When the cards didn’t align, though, and I had no other option but to waste some of the high-quality fish I was selling, I always thought about those who couldn’t afford to eat that very same food. How often do they have access to it? Was what we were doing enough??
Transitioning into my role at Lovin’ Spoonfuls was an eye-opener to me. I used to see good food go to waste at grocery stores, and now I get to be a bigger part of preventing that waste. I work with our FRCs to ensure food that’s still good to eat gets rescued and then distributed somewhere it will be enjoyed. Our nonprofit partners love the food that we bring to them because it allows individuals and families to get healthy, fresh food that they normally can’t afford on a weekly basis. On average, over 60% of the food we rescue consists of produce, meat, and dairy products which now, because of inflation, are at an all-time high in price.?
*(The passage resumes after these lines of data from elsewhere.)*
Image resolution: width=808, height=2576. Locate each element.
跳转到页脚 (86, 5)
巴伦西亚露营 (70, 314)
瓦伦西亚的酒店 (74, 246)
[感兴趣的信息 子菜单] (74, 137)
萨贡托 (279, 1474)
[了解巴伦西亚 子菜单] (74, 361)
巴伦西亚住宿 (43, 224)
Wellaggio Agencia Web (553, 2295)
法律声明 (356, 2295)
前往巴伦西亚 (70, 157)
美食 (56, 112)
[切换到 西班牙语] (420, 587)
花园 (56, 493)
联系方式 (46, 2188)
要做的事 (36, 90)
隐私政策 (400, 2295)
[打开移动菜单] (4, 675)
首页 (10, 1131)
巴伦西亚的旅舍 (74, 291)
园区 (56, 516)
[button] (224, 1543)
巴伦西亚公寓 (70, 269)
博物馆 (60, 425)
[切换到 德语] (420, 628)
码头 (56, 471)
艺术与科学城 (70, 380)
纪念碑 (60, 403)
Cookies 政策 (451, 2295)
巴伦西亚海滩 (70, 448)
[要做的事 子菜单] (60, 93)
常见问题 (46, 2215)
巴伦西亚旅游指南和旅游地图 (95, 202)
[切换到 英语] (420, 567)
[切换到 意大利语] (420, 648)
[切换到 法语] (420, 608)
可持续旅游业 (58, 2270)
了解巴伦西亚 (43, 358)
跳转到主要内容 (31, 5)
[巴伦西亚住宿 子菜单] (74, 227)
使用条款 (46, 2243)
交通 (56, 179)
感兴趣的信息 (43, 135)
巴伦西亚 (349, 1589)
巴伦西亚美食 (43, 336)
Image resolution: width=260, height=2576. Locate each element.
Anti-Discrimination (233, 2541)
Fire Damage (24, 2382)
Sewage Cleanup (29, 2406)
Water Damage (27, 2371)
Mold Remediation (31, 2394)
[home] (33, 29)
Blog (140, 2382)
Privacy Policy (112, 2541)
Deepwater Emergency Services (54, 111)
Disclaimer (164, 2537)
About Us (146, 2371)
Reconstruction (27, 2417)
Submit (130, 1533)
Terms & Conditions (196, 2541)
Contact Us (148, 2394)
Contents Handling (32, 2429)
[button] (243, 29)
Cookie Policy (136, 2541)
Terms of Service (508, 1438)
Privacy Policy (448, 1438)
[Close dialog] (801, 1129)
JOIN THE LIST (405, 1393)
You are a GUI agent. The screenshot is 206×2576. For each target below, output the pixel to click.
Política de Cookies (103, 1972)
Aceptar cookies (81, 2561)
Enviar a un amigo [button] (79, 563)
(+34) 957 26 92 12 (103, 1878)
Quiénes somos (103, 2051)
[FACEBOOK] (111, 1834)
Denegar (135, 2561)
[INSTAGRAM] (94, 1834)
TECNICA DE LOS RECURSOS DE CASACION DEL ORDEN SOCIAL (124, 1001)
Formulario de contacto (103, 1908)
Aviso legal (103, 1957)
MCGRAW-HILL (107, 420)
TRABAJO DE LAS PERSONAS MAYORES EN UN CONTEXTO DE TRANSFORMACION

And just like my days behind the fish counter, we work, as I used to with my customers, to ensure our nonprofit partners are happy with the quality of food that they’re getting and that what we’re bringing matches the needs of their clients. We work to source food from our vendor partners and be a reliable source of food for them, just like grocery stores for their customers.
I’m grateful to have the opportunity to be on the Spoonfuls team. I’ve been able to take my experience behind the fish counter to food rescue, continuing to minimize food waste and feed people. Along the way, I’ve learned even more about food insecurity including new ways to prevent wasted food.? I’ve been able to pass these lessons on to my kids, too. Most importantly, I’m finally in a position where I’m able to help the community I grew up in and to provide fresh, healthy food to those who need it.